La historia de la fotografía abarca ya 200 años desde la concepción de la cámara oscura, pero ni su creador podría imaginar que algún día la Humanidad sería capaz de tomar instantáneas desde fuera del planeta. Ya sea desde las naves espaciales de las distintas misiones que se han realizado, desde las estaciones espaciales, o desde los propios telescopios orbitales, a día de hoy la NASA cuenta con alrededor de ocho millones y medio de imágenes tomadas en sus misiones y programas. No todas son orbitales, pero sí la gran mayoría.
Y este próximo 24 de octubre será una fecha especial, porque se cumplirán 80 años de esa primera fotografía que se tomo desde fuera de nuestro planeta, en 1946. Y sé que puede parecer curioso porque por aquel entonces no existía forma de salir de la orbita terrestre, o mejor dicho, los humanos no podían (no al menos con posibilidades de sobrevivir). Lo hizo con un "botín" de guerra de la Segunda Guerra Mundial, un misil V-2 de los alemanes.
El origen de la primera fotografía orbital
El 24 de octubre de 1946, en el campo de pruebas de White Sands, Nuevo México, un cohete V-2 alemán capturado al final de la Segunda Guerra Mundial despegó sin ojiva explosiva. En su lugar llevaba una cámara de cine DeVry de 35 milímetros, instalada por el ingeniero Clyde T. Holliday, del Laboratorio de Física Aplicada de la Universidad Johns Hopkins (APL). El cohete, un V-2, alcanzó 105 kilómetros de altitud, disparando un fotograma cada segundo y medio.
Minutos después, se estrelló contra el desierto a unos 150 metros por segundo. La cámara quedó destrozada, pero la película, protegida en un cartucho de acero, sobrevivió intacta. Esas imágenes en blanco y negro fueron las primeras fotografías de la Tierra tomadas desde el espacio, superando por casi cinco veces la altitud del anterior récord, los 22 kilómetros del globo Explorer II en 1935.
El arma que asoló Londres con una cámara
Al terminar la guerra, Estados Unidos trasladó a White Sands cientos de vagones con piezas de V-2 capturados, junto con parte del equipo de ingenieros alemanes liderado por Wernher von Braun.
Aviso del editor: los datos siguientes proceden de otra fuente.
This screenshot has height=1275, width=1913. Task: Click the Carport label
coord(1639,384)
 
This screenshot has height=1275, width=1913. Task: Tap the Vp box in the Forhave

El programa recibió el nombre de Hermes y cedió el espacio del morro, donde antes iba la carga explosiva, a instrumental científico de instituciones como el Naval Research Laboratory y el propio APL. El segundo lanzamiento estadounidense de un V-2 ya incluía sensores para medir rayos cósmicos y llegó a 112 kilómetros, antes incluso de que se planteara llevar cámaras a bordo.
El comunicado oficial del 7 de junio de 1946, que anunciaba el programa de investigación con los V-2, no mencionaba la fotografía entre los experimentos previstos. Al grueso del equipo científico, centrado en presión, temperatura y radiación cósmica, la idea le interesaba poco: las nubes se consideraban más una interferencia para otros instrumentos que un objeto de estudio. Fue Holliday quien impulsó la instalación de la cámara como experimento secundario, sin presupuesto propio ni respaldo institucional previo.
Había una preocupación, y es que el V-2 nº13 no llevaba paracaídas ni ningún sistema de recuperación suave. Volvió a caer en el desierto a una velocidad de impacto de unos 150 m/s, suficiente para reducir la cámara a chatarra. Pero por suerte, el cartucho de acero que protegía la película, -diseñado precisamente para resistir ese tipo de choque-, pudo resistir el impacto. El testimonio del soldado Fred Rulli, de 19 años, (personal de parte del equipo de recuperación) y recordaba que, al comprobar que la película se había salvado, los científicos reaccionaron con una euforia poco propia de la seriedad que se asocia hoy a los primeros pasos de la era espacial.
La fotografía del V-2 nº13 no es una simple curiosidad de posguerra: es el punto de partida de una serie de imágenes que conecta directamente con el Earthrise del Apolo 8 en 1968, el Blue Marble del Apolo 17 en 1972 y el Pale Blue Dot fotografiado por la sonda Voyager 1 en 1990. Todas ellas son herederas de un instrumento bélico reconvertido en pleno desierto de Nuevo México en la primera herramienta con la que la humanidad pudo verse a sí misma desde fuera.